WHAT YOU NEED TO DO:
Copy exactly every line below, from the first through the one that contains "Description [tab] (40, 396)", and skip all pictures.

MATERIAL FOR THIS TASK:
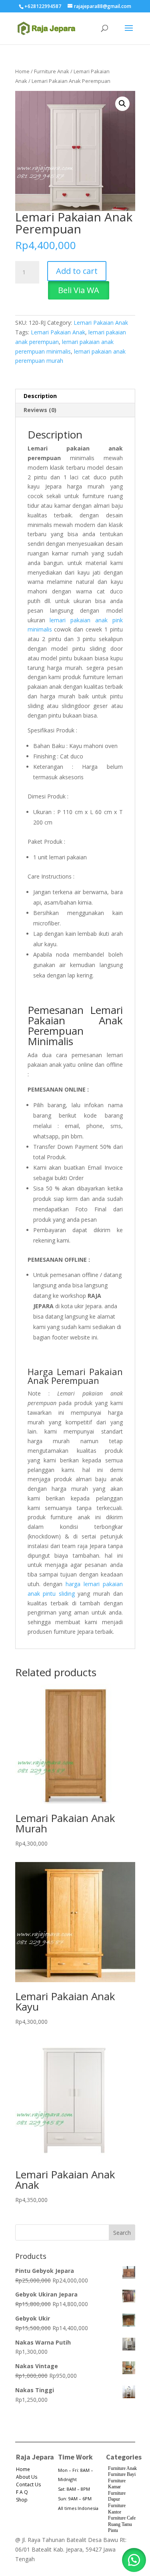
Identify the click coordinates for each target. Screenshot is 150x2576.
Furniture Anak (51, 71)
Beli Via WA (78, 290)
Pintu (113, 2530)
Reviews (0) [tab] (40, 410)
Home (22, 71)
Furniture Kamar (117, 2484)
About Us (26, 2476)
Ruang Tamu (120, 2524)
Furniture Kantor (117, 2509)
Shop (22, 2499)
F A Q (22, 2492)
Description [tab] (40, 396)
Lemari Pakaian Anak (101, 322)
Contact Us (28, 2484)
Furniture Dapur (117, 2496)
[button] (122, 104)
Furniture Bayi (122, 2474)
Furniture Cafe (122, 2518)
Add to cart (77, 270)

TASK ANSWER:
Identify the click coordinates for each target. Screenshot is 150x2576.
Furniture Anak (51, 71)
Beli Via WA (78, 290)
Pintu (113, 2530)
Reviews (0) [tab] (40, 410)
Home (22, 71)
Furniture Kamar (117, 2484)
About Us (26, 2476)
Ruang Tamu (120, 2524)
Furniture Kantor (117, 2509)
Shop (22, 2499)
F A Q (22, 2492)
Description [tab] (40, 396)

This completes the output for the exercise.